Après avoir étudié leurs contemporains en Europe, les explorateurs sont allés à la rencontre d’êtres humains aux physionomies et aux modes de vie méconnus, lors de grandes expéditions scientifiques menées en divers endroits du globe comme celles de Jules Dumont d’Urville dans les mers du Sud et en Océanie entre 1837 et 1840, et celle du prince Napoléon dans les mers du Nord en 1856. Cherchant à rendre compte, pour étude, de ces multiples types humains, les anthropologues empruntent alors aux artistes la technique du moulage en plâtre.
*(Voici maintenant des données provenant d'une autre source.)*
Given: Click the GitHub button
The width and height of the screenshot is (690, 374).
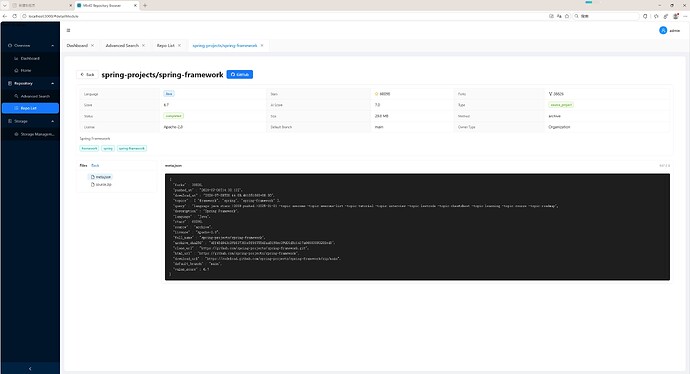Looking at the screenshot, I should (x=240, y=74).
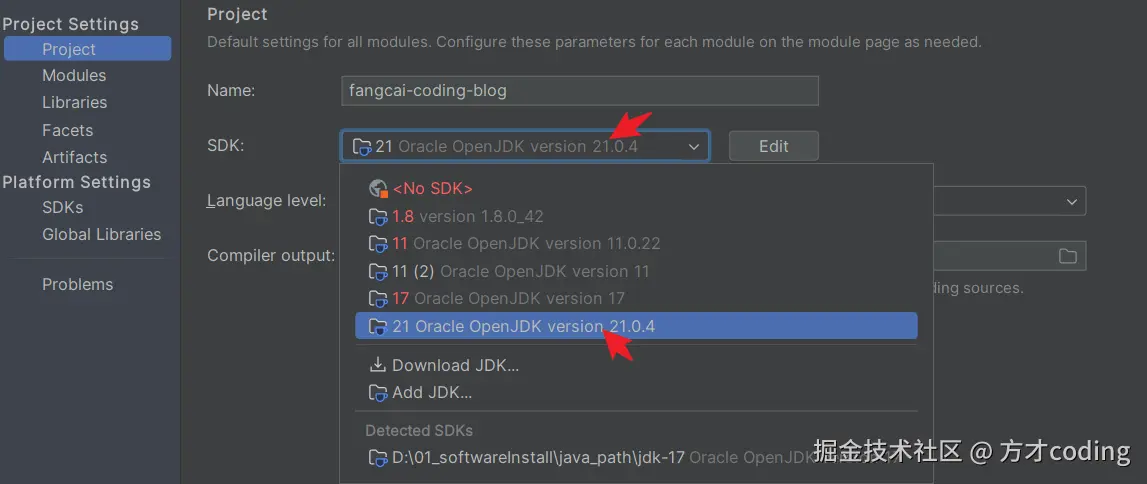1147x484 pixels.
Task: Click the folder icon beside 17 Oracle OpenJDK
Action: (378, 298)
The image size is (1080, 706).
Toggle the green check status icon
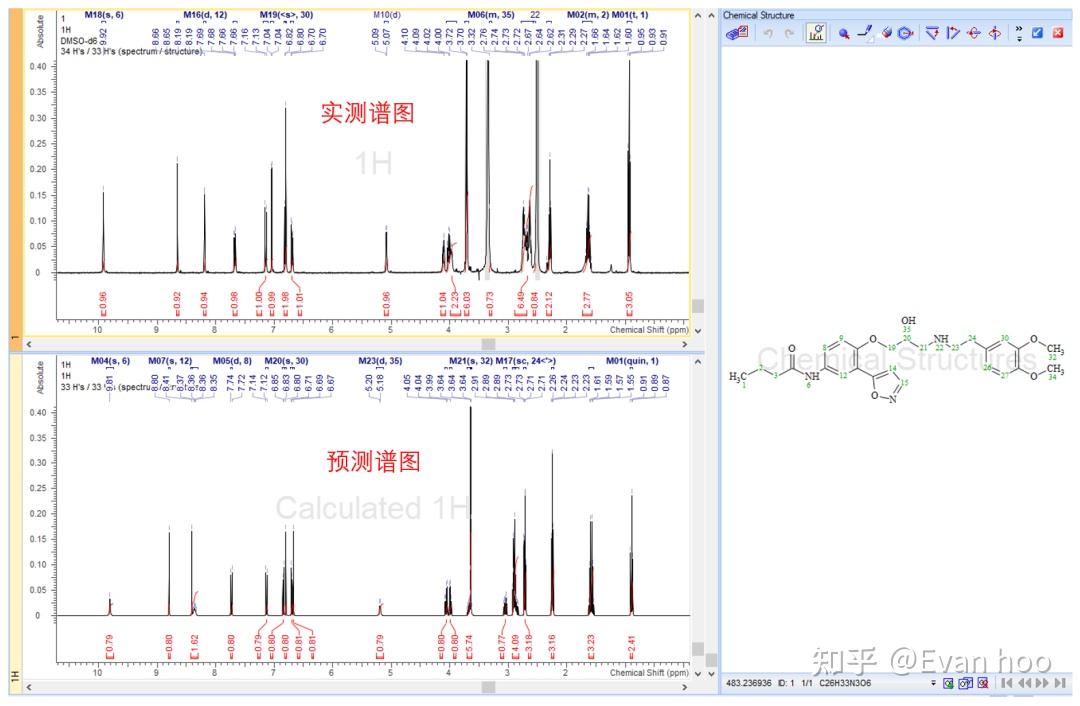(948, 684)
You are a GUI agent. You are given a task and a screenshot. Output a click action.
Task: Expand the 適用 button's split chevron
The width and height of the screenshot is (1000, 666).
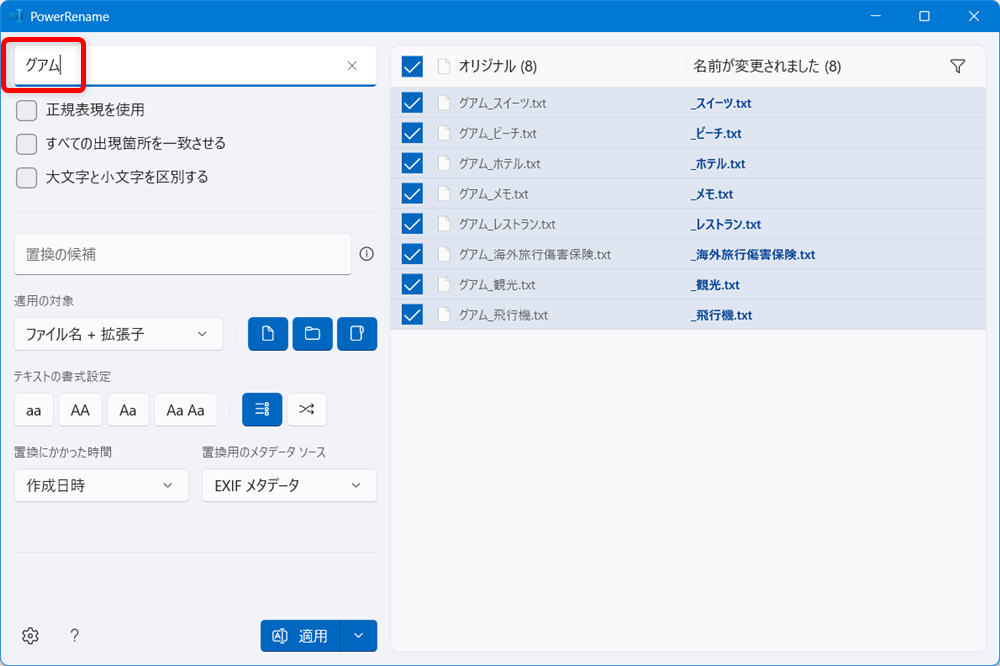[x=359, y=635]
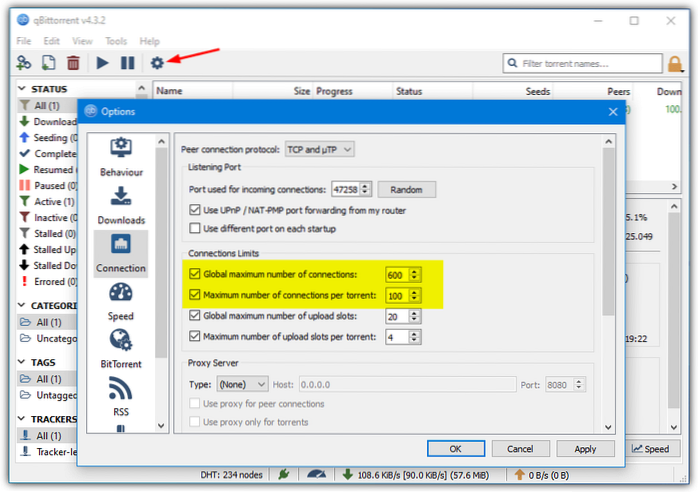Click the Options gear icon in toolbar
698x492 pixels.
157,63
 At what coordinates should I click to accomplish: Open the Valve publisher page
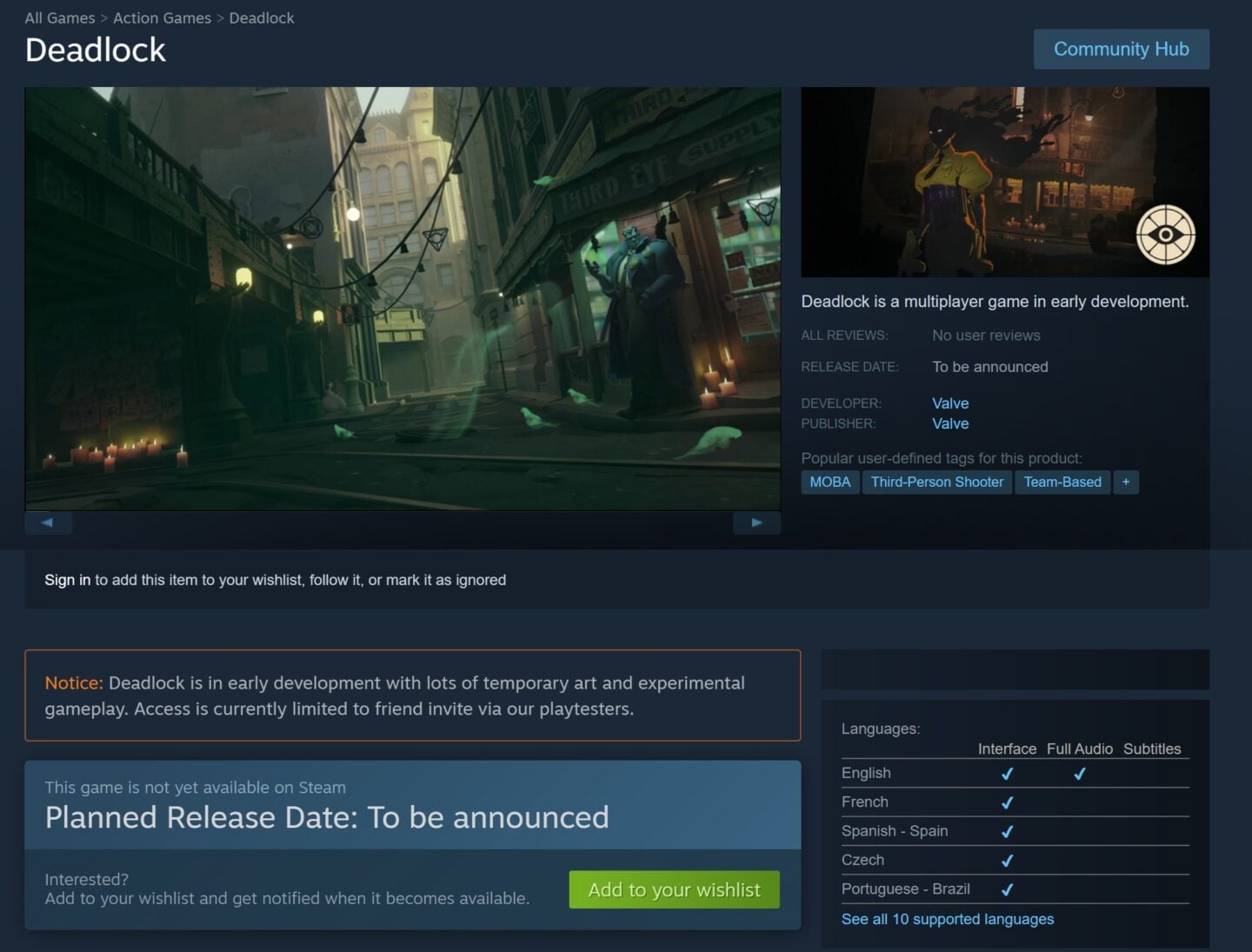click(950, 423)
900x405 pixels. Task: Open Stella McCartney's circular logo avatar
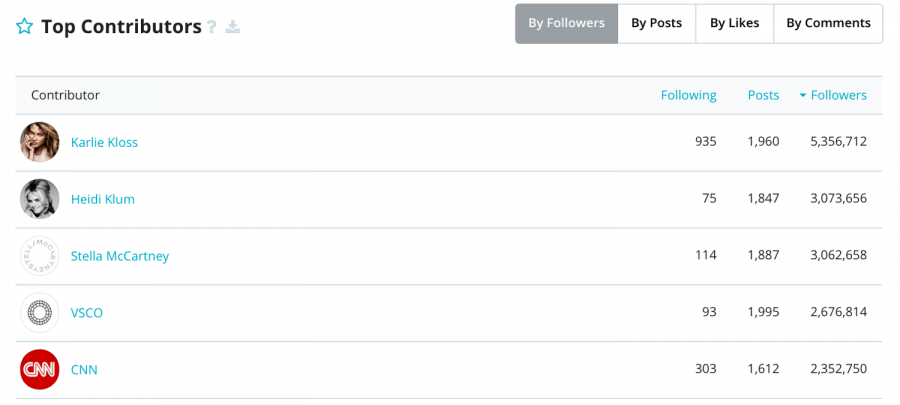pos(40,256)
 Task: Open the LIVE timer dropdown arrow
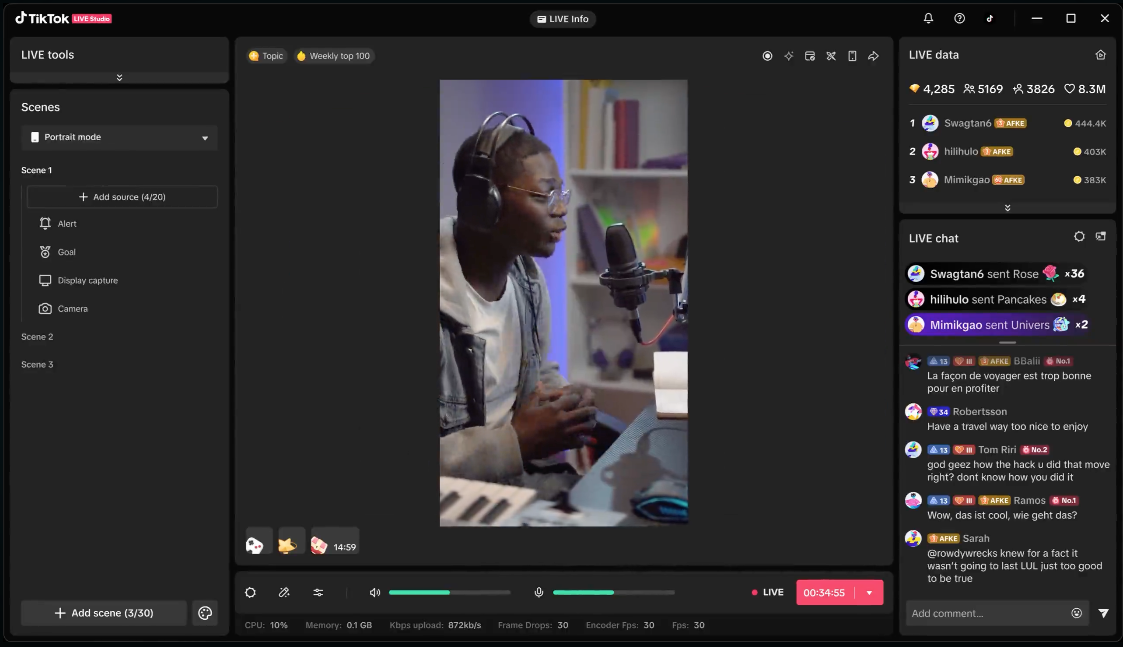click(x=869, y=592)
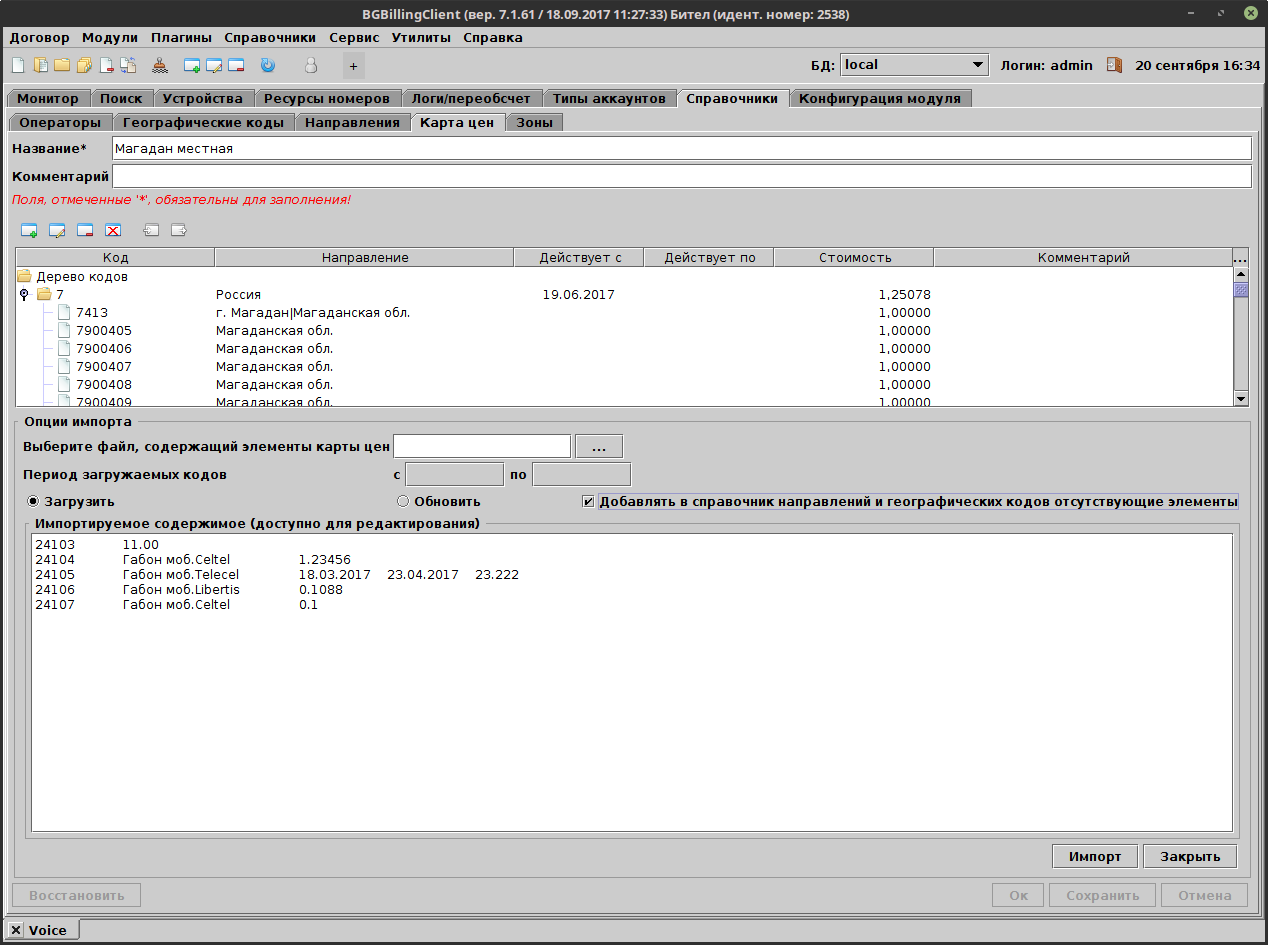Create a new price entry with add icon
Viewport: 1268px width, 945px height.
point(29,230)
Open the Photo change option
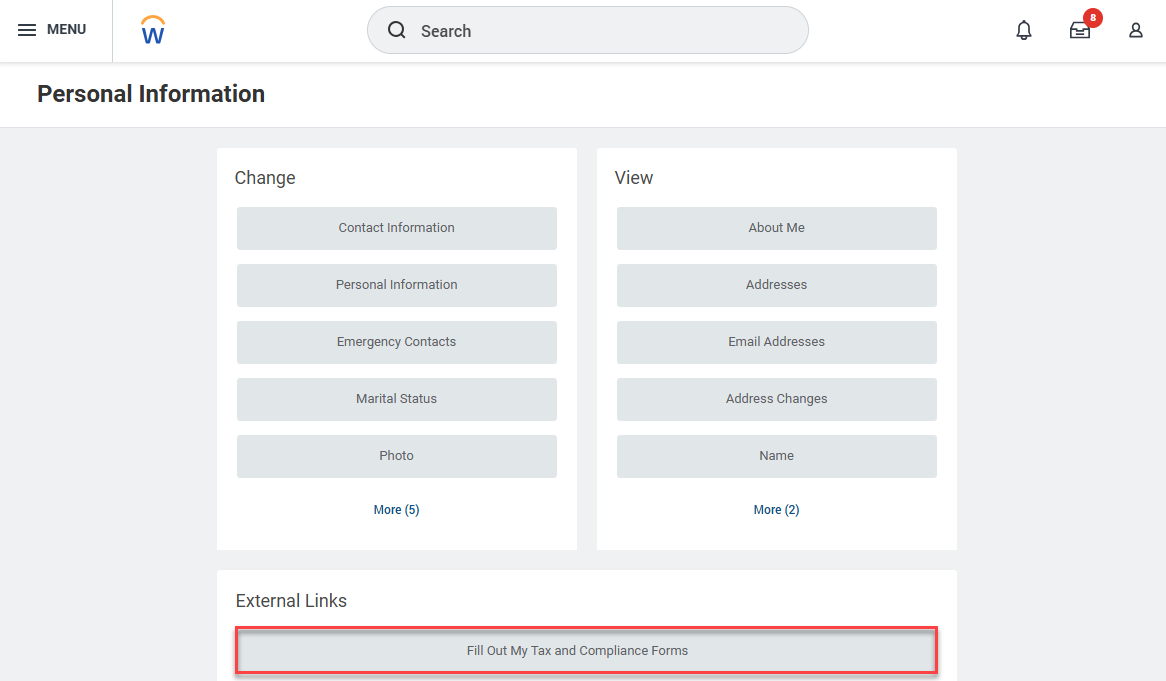Image resolution: width=1166 pixels, height=681 pixels. click(396, 456)
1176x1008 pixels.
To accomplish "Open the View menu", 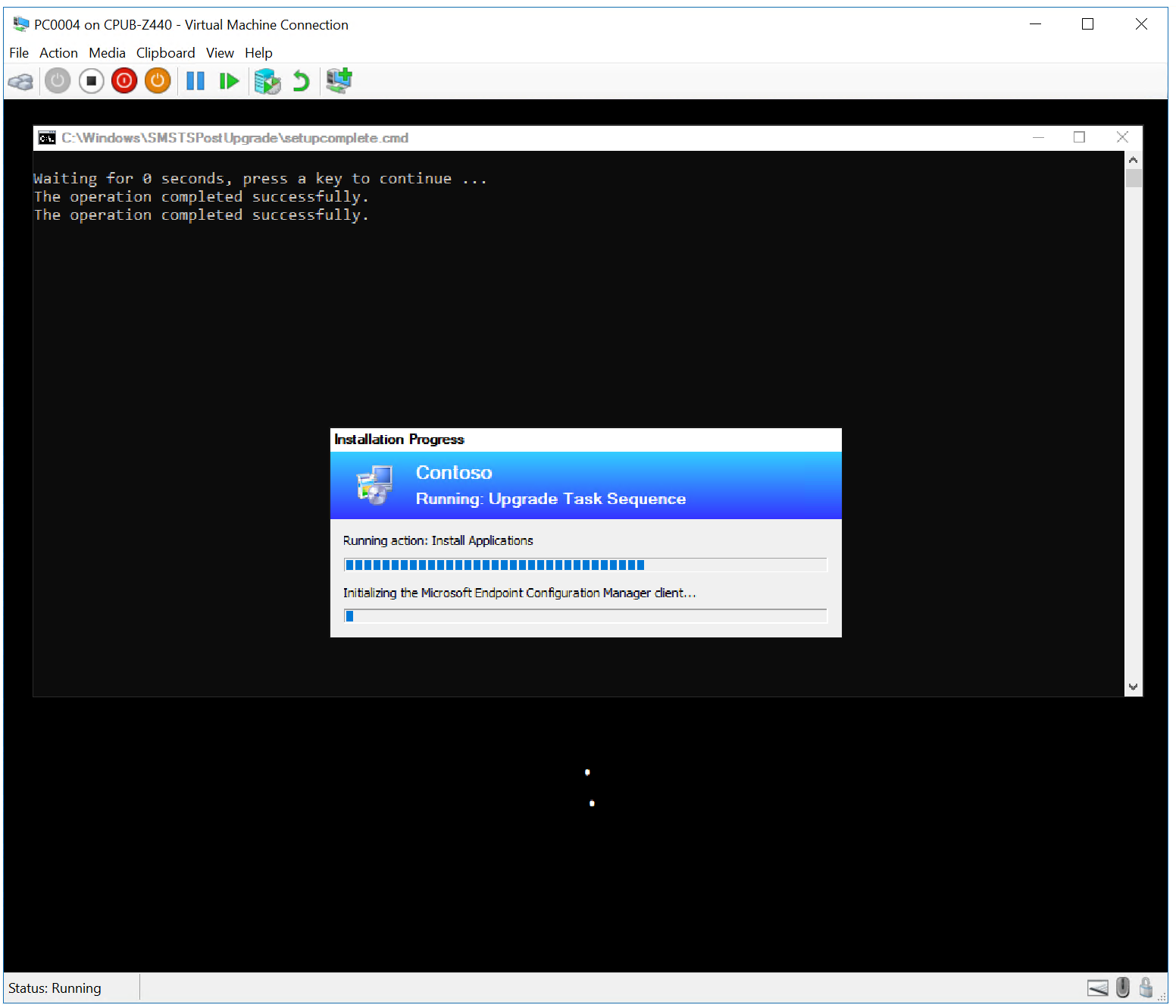I will coord(220,52).
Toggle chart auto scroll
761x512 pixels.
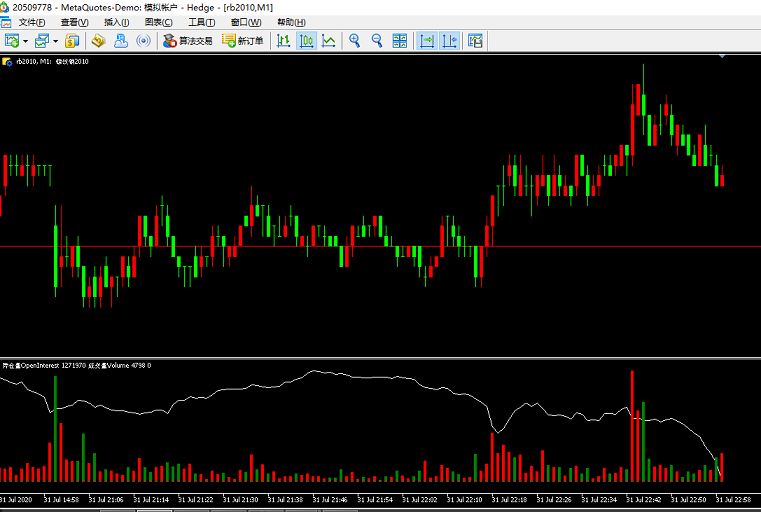coord(427,41)
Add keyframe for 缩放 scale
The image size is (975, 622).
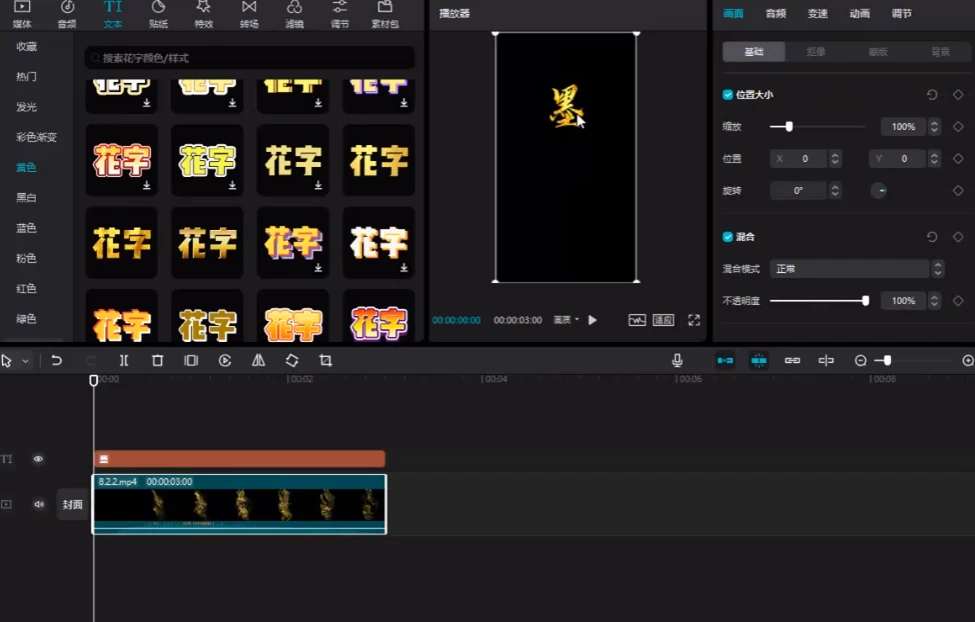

Véritables copies du vivant, les bustes ainsi réalisés, conservés au Musée de l'Homme, reproduisent fidèlement leurs visages et les traits observés

L'envolée des bustes, dans la galerie du Musée de L'Homme à Paris
L'envolée des bustes, dans la galerie du Musée de L'Homme à Paris
- MNHN - Jean-Christophe Domenech

Le corps exhibé

Paul Broca, père de l’anthropologie au Muséum national d'Histoire naturelle dira "Les voyageurs ne décideront pas toujours aisément les indigènes à se laisser mouler la tête. Il faut d'ailleurs une certaine habileté pour faire cette opération sur le vivant". Cette collection servait à faire toute une série de mesures sur les crânes humains notamment, car à l'époque, on pensait que le crâne et le cerveau étaient l'essence même de l'homme. Ces mesures servaient alors à établir une série typologique des crânes, et dévia vers une vision évolutionniste, au point de classer les différentes "races" sur une échelle de valeurs hiérarchiques, avec au sommet de cette liste : l'homme blanc.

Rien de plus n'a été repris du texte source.